> _WHAT IS EXPECTED_
Because the material must match the original, reproduce every line of it exactly.

[[ DATASET RECORDS open ]]

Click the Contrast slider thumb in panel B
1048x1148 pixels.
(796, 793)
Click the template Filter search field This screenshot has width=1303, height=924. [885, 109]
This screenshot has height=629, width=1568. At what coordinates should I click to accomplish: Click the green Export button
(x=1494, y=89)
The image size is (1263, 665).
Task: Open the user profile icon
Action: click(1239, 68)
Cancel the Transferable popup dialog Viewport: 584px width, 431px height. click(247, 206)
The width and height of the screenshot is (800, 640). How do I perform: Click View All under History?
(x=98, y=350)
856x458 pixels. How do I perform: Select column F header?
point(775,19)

[[ DATASET RECORDS closed ]]

> _YOUR RESPONSE_
Click the Contrast slider thumb in panel B
1048x1148 pixels.
(796, 793)
Click the template Filter search field This screenshot has width=1303, height=924. [885, 109]
This screenshot has height=629, width=1568. At what coordinates should I click to accomplish: Click the green Export button
(x=1494, y=89)
The image size is (1263, 665).
Task: Open the user profile icon
Action: click(1239, 68)
Cancel the Transferable popup dialog Viewport: 584px width, 431px height. click(247, 206)
The width and height of the screenshot is (800, 640). How do I perform: Click View All under History?
(x=98, y=350)
856x458 pixels. How do I perform: Select column F header?
point(775,19)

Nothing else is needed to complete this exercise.